DIRECTIONS FOR THIS TASK:
Give back every entry exactly; drop the pictures.

Collection entries:
= Beginning of Section =

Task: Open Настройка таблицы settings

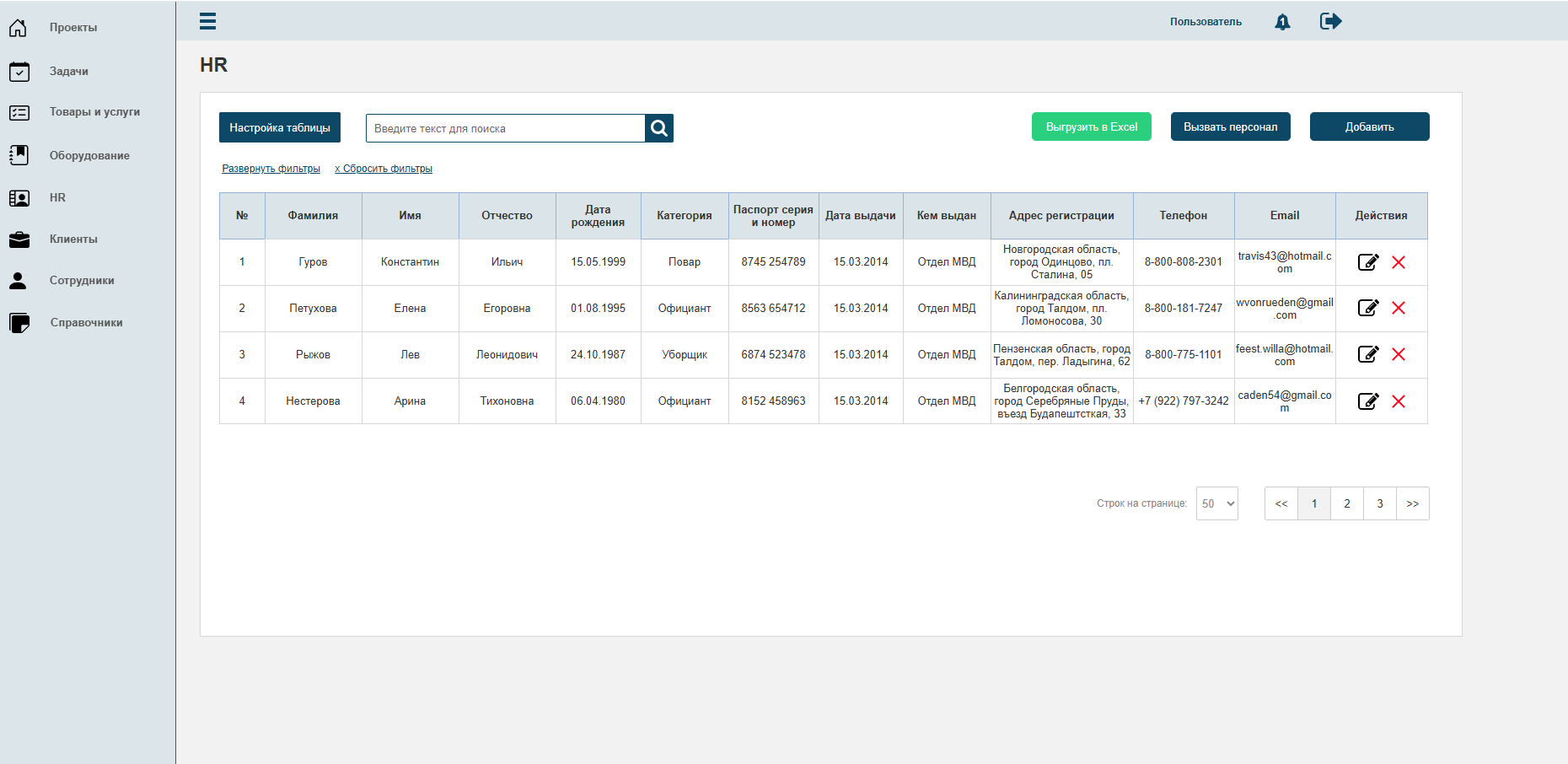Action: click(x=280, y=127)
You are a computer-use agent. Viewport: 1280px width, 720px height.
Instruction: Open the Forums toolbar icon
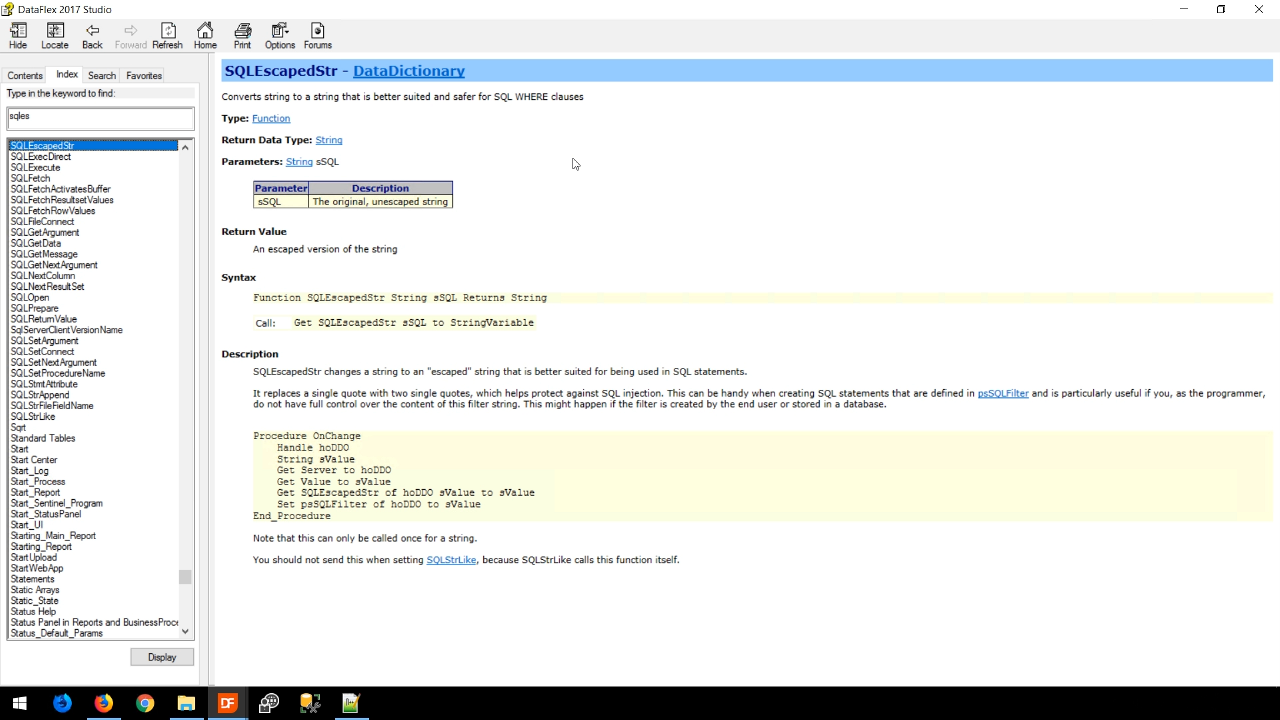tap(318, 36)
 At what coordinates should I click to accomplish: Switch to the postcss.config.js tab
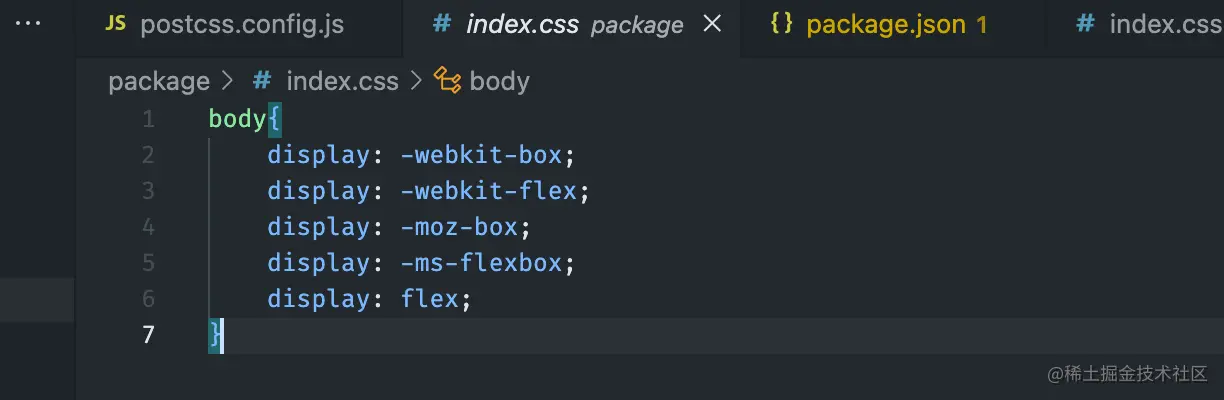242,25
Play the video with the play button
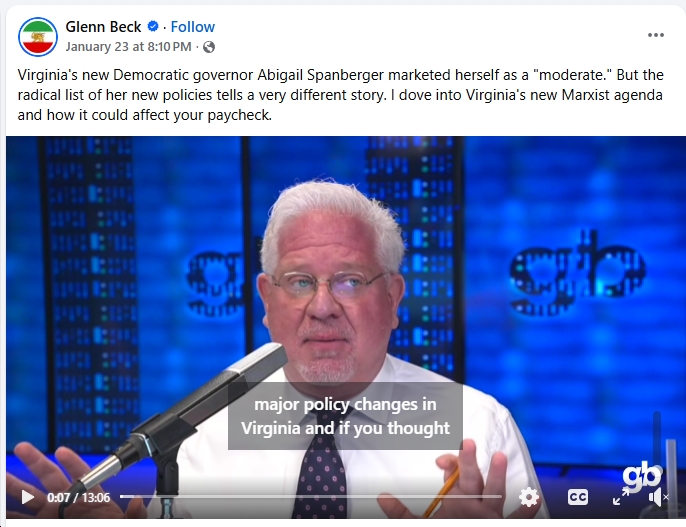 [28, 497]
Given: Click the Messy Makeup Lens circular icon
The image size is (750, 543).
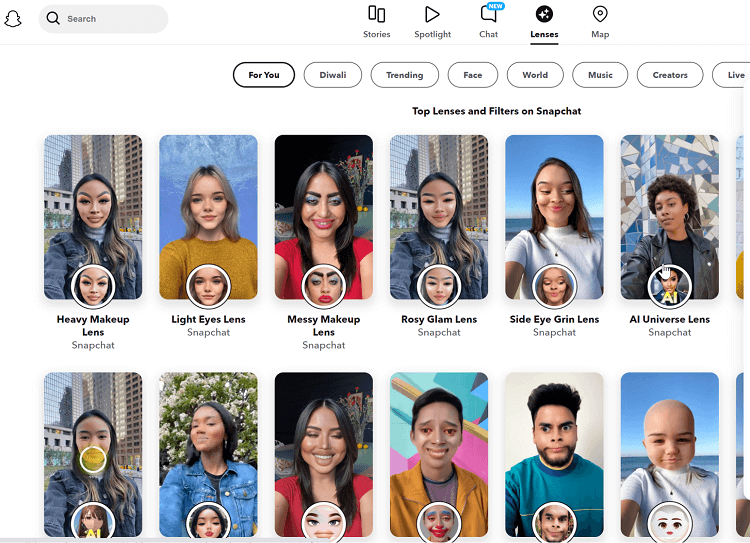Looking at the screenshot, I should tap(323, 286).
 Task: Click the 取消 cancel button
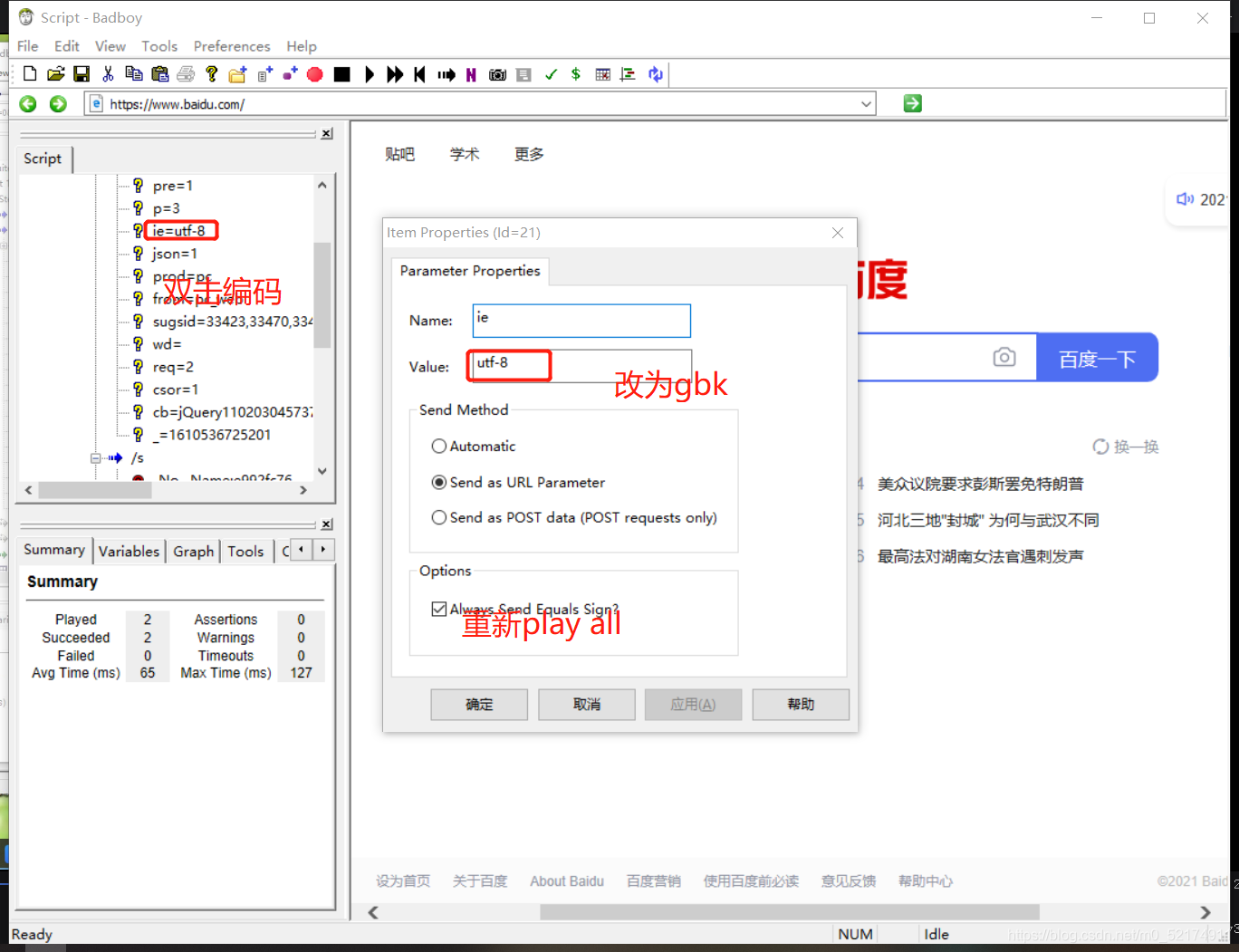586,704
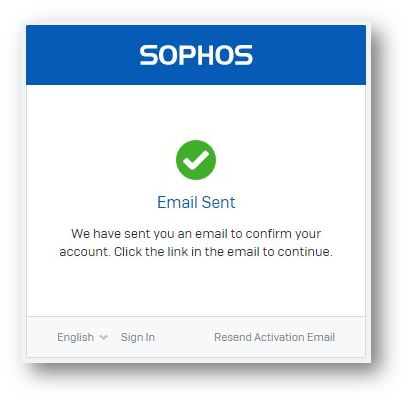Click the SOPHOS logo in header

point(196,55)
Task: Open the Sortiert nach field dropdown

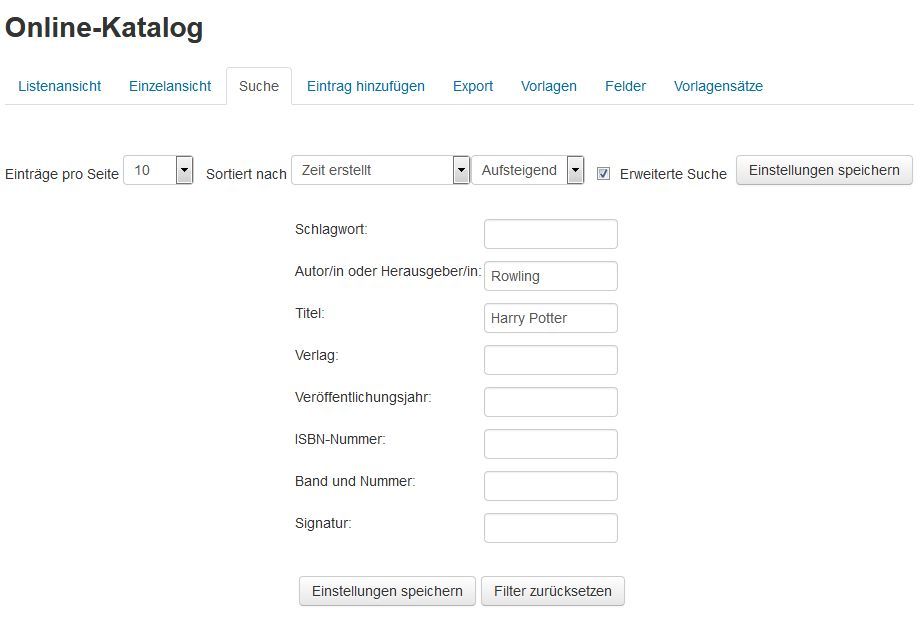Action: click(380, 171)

= End of Section =

RESPONSE AREA:
Task: Open Настройка таблицы settings

Action: click(x=280, y=127)
You are a computer-use agent. Viewport: 1280px width, 720px height.
Instruction: Open the Forums toolbar icon
tap(318, 36)
 At what coordinates should I click to accomplish: Switch to the postcss.config.js tab
242,25
Play the video with the play button
 [28, 497]
Given: Click the Messy Makeup Lens circular icon
The image size is (750, 543).
Looking at the screenshot, I should tap(323, 286).
 Task: Click the 取消 cancel button
586,704
Click the SOPHOS logo in header

point(196,55)
Task: Open the Sortiert nach field dropdown

Action: click(380, 171)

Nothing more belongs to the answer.